In conclusion, our systematic review provides consistent evidence for early PCI; however, the literature remains indistinct about the additional benefit of implantation before the age of 12 months. The current best evidence showed that early implanted children (<12 months) score better on speech production (DEAP and IT-MAIS-scores), auditory performance (CAP-II score) and on two out of the five receptive language scores (combined PLS-4 and OWLS and PPVT scores) compared to their later implanted peers (>12 months). This evidence consists of cohort studies with a moderate to high RoB; therefore, protocols for standardized preoperative and postoperative evaluations and CI fitting procedures should be developed to allow consistent comparisons of speech and language outcomes between various age-at-CI groups and to gather additional high-level evidence for timely implantation for deaf-born children.

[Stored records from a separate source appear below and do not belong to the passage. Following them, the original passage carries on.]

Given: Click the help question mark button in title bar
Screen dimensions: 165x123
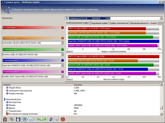Looking at the screenshot, I should (160, 2).
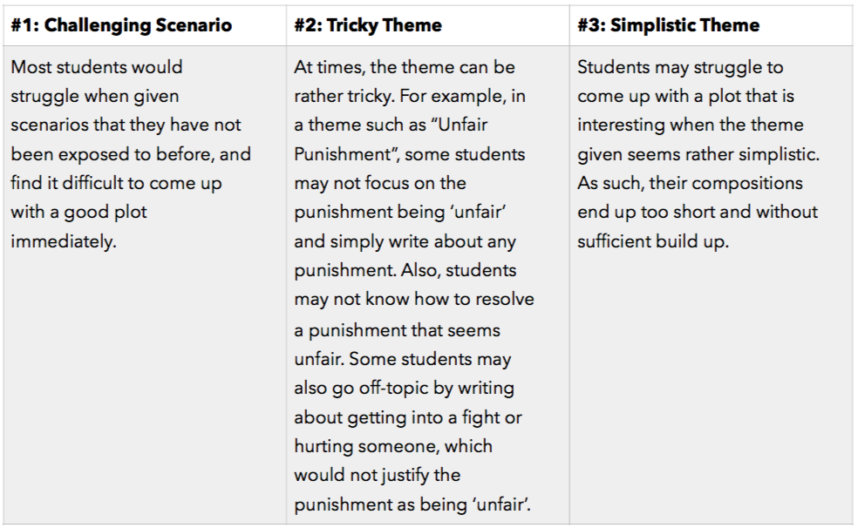Viewport: 858px width, 528px height.
Task: Click the '#3: Simplistic Theme' header
Action: click(x=668, y=25)
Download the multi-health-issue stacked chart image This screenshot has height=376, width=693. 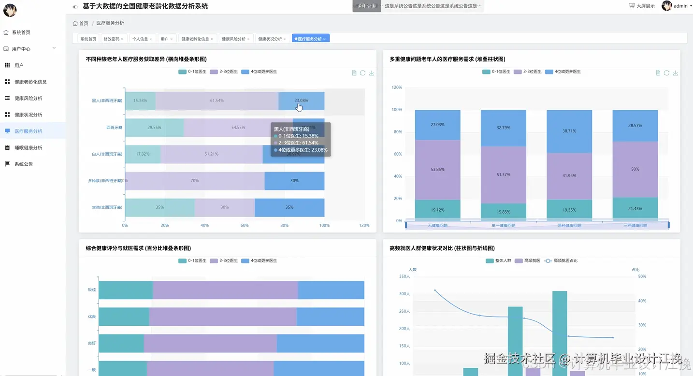676,73
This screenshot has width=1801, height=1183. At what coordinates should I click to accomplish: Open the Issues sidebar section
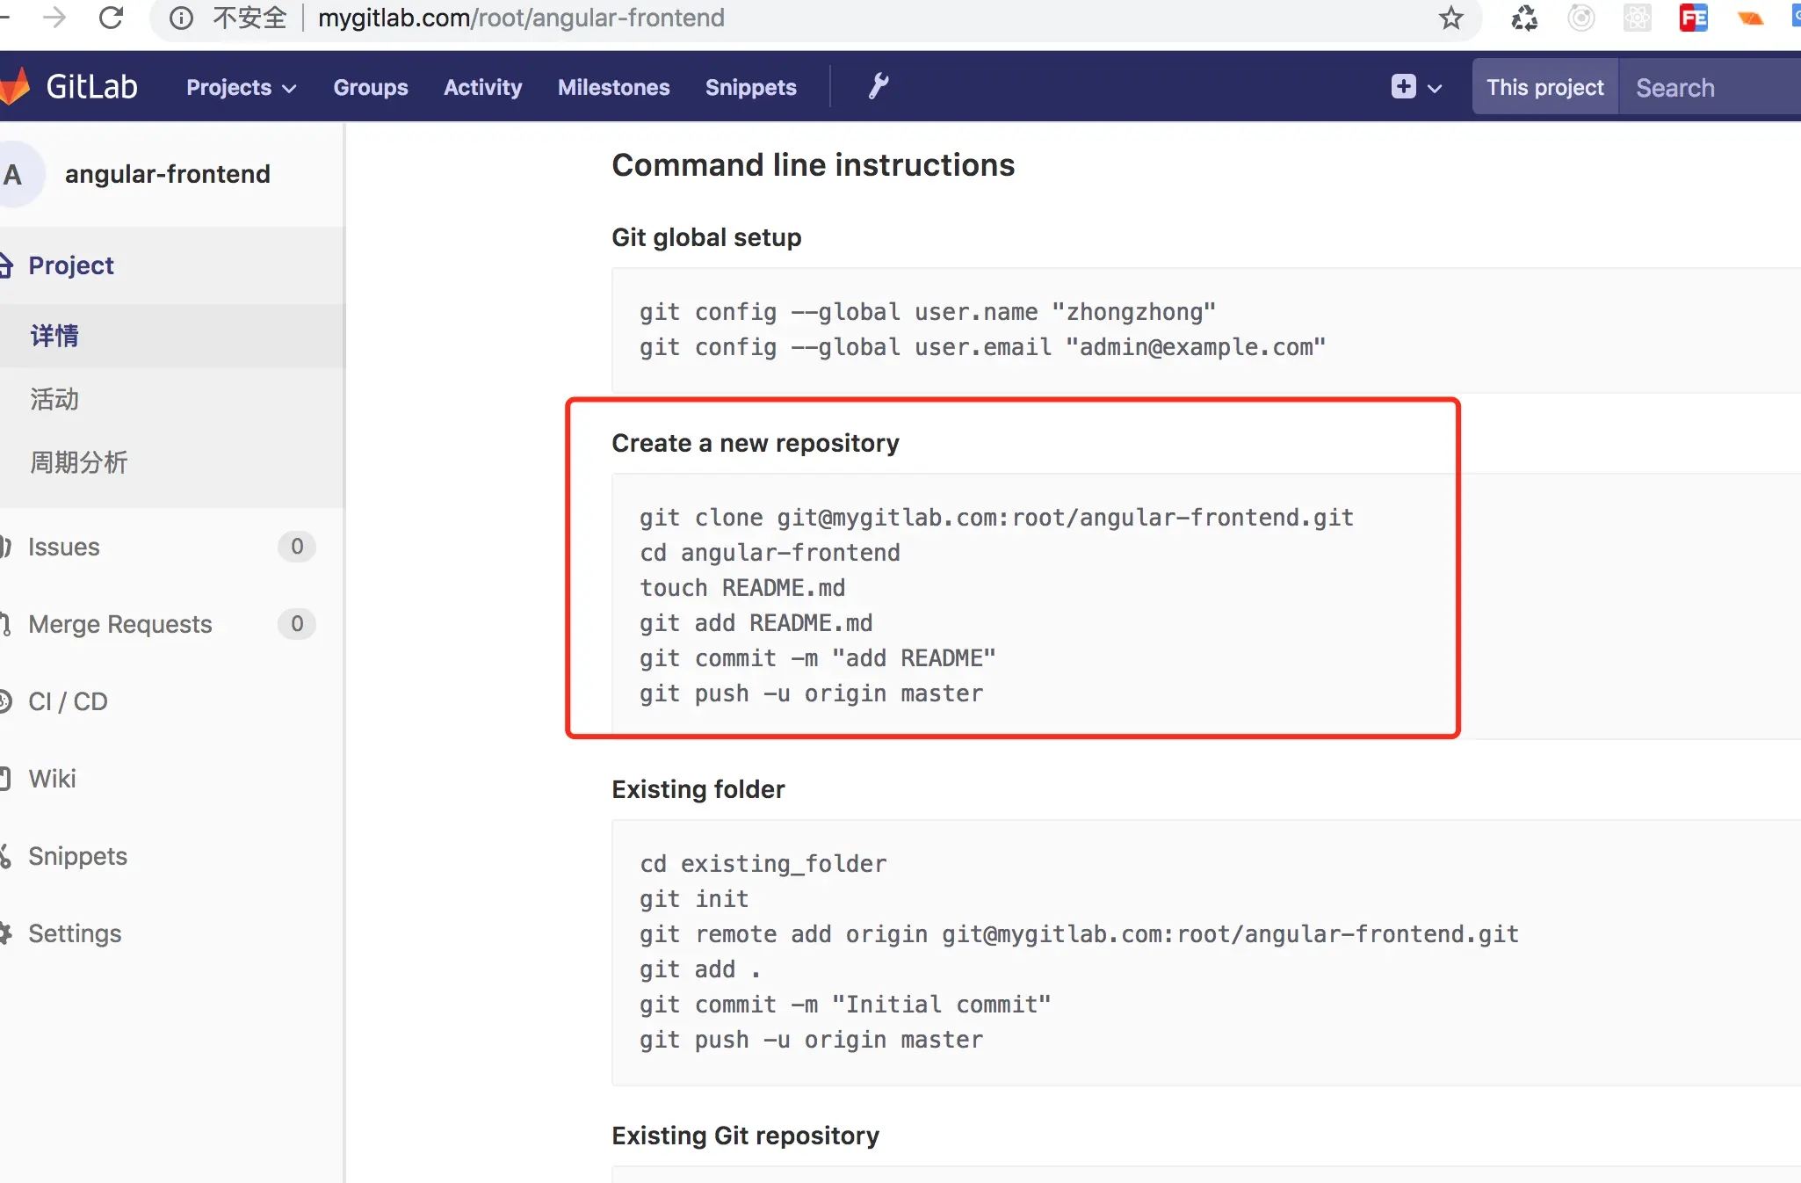point(63,547)
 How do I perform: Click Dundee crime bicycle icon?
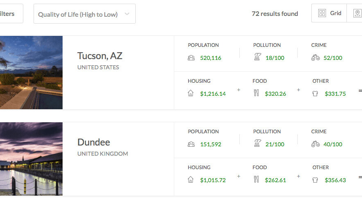pos(315,144)
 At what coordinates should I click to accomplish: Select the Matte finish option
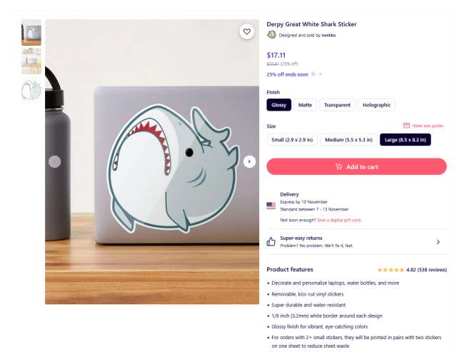click(x=305, y=105)
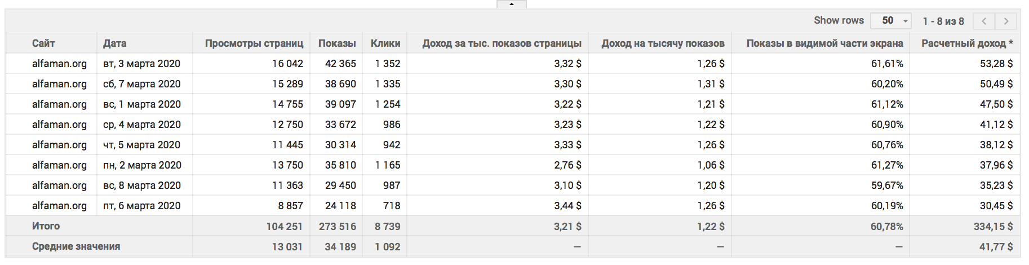
Task: Sort by Показы column header
Action: (337, 43)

We thank B. Kramer, PhD (information specialist in health and medical sciences at Utrecht University Library), for her help in establishing the search terms for this systematic review.

In addition, we would like to thank Prof. Dr. Govaerts, The EarGroup, Deurne, Belgium, for his feedback and suggestions for improvement in this paper.

W.G. receives unrestricted grants from Cochlear, MED-EL and Advanced Bionics.

None of the authors reports any conflict of interest with any other institution or company.